Genomebook¶
Mendelian inheritance of behavioural traits in LLM agents
Genomebook is a simulation framework that gives LLM agents a genome, lets them reproduce with Mendelian inheritance, and observes how genetic traits, disease burden, and social behaviour evolve across generations. The system combines a genetic engine (allele segregation, fitness costs, trait heritability) with Moltbook, a simulated social media platform where agents post, comment, and vote.
Video Series¶
A full walkthrough of Genomebook is available as a YouTube playlist covering the concept, implementation, results, and discussion.
Key Findings¶
- Directional genetic drift: Fitness-linked alleles show consistent directional change across 100 generations, with trait means diverging from founder values
- Mendelian inheritance is necessary: Ablation condition with no inheritance produces flat trait trajectories at ~0.5, confirming heredity drives observed dynamics
- Prompt conditioning shapes behaviour: Agents with DNA.md in their system prompt produce significantly more genetics-related discourse and show higher topic inheritance rates
- Cross-model portability: Results replicate qualitatively across GPT and Claude model families
Experimental Design¶
The study uses 8 conditions across two tiers:
Tier 1: Genetics-only (zero cost, 100 generations, 20 replications each)¶
| Condition | Purpose |
|---|---|
| Standard | Full system: compatibility scoring + fitness costs + Mendelian inheritance |
| Random mating | Does selective pairing matter? |
| Neutral fitness | Does fitness pressure drive directional change? |
| No inheritance | Is heredity itself necessary? |
| Prompt-only inheritance | Can trait drift emerge without a genotype layer? |
Tier 2: Behavioural (LLM-powered, replicated shorter runs)¶
| Condition | LLM | Replicates | Purpose |
|---|---|---|---|
| Standard + Moltbook | GPT-5.4-mini | 3 | Primary behavioural data |
| No-DNA.md + Moltbook | GPT-5.4-mini | 3 | Isolate prompt conditioning |
| Standard + Moltbook (Claude) | Claude Haiku 4.5 | 2 | Cross-model portability |
Figures¶
The manuscript includes 8 figures at 600 DPI:
- Graphical abstract: pipeline diagram
- Trait drift: 9-panel trait trajectories (single run)

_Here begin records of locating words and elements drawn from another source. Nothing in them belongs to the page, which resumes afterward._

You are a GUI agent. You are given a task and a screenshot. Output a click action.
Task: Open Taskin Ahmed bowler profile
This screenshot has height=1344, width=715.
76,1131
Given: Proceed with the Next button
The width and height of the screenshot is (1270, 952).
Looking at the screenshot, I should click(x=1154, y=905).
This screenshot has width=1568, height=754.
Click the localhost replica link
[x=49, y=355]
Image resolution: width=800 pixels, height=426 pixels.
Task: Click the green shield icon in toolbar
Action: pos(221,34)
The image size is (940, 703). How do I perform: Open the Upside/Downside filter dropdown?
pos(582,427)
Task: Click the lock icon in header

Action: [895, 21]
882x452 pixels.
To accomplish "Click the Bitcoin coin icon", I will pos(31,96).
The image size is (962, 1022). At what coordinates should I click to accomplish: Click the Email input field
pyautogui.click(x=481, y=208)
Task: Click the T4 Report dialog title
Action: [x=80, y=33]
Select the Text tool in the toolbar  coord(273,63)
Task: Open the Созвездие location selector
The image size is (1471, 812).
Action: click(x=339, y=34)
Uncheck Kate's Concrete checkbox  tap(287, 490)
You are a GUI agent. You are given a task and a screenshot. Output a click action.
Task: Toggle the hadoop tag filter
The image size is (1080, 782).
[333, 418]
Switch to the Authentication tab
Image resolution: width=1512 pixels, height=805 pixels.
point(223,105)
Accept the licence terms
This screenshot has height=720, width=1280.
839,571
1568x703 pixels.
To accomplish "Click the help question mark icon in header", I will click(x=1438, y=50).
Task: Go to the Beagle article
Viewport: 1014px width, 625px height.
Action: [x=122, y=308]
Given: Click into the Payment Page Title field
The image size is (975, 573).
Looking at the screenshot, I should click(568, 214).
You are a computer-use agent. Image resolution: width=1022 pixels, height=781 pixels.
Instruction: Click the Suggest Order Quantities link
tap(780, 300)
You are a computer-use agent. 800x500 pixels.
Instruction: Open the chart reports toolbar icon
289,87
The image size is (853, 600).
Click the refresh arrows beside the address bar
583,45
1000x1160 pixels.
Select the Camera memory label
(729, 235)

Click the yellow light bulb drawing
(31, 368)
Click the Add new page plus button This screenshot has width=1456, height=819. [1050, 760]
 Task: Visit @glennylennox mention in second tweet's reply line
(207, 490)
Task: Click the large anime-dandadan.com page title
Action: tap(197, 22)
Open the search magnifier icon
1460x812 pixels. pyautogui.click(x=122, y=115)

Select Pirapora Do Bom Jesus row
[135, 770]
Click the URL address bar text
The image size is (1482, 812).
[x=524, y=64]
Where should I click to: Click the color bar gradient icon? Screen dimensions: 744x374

- Allele frequency trajectories: 8 loci across 100 generations
- Disease prevalence heatmap: 18 conditions
- Vocabulary evolution: topic inheritance patterns
- PCA of genotypes: 626 genotypes + population growth curve
- Replicated traits: 3 conditions, 20 runs, 95% CI
- Replicated allele frequencies: 2 conditions comparison
Reproducibility¶
All experiments are fully reproducible:
# Clone the repo
git clone https://github.com/ClawBio/ClawBio.git && cd ClawBio/GENOMEBOOK
# Run all 80 Tier 1 simulations (4 conditions x 20 seeds)
python data/run_experiments.py
# Regenerate all figures
python figures/generate_figures.py
python figures/generate_replication_figures.py
| File | Purpose |
|---|---|
data/run_experiments.py |
Runs all 80 simulations |
data/experiment_results.json |
Full results from 80 simulations |
figures/generate_figures.py |
Regenerates Figs 1-6 |
figures/generate_replication_figures.py |
Regenerates Figs 7-8 |
references/references.bib |
Master bibliography (25 citations) |
Manuscript¶
Status: Under revision for Nature Machine Intelligence
| Format | Use |
|---|---|
final/genomebook_NMI.docx |
Primary submission file |
final/genomebook_NMI.pdf |
For review/reference |
final/genomebook_NMI.tex |
LaTeX source for revisions |
final/references.bib |
BibTeX bibliography |
Founders¶
The simulation starts with 50 historical figures as founders, each encoded with 26 trait scores using a fixed rubric (Low: 0.20-0.35, Moderate: 0.40-0.55, High: 0.60-0.75, Very high: 0.80-0.95). Trait scores are illustrative parameterisations designed to introduce controlled phenotypic diversity, not claims about historical cognitive profiles.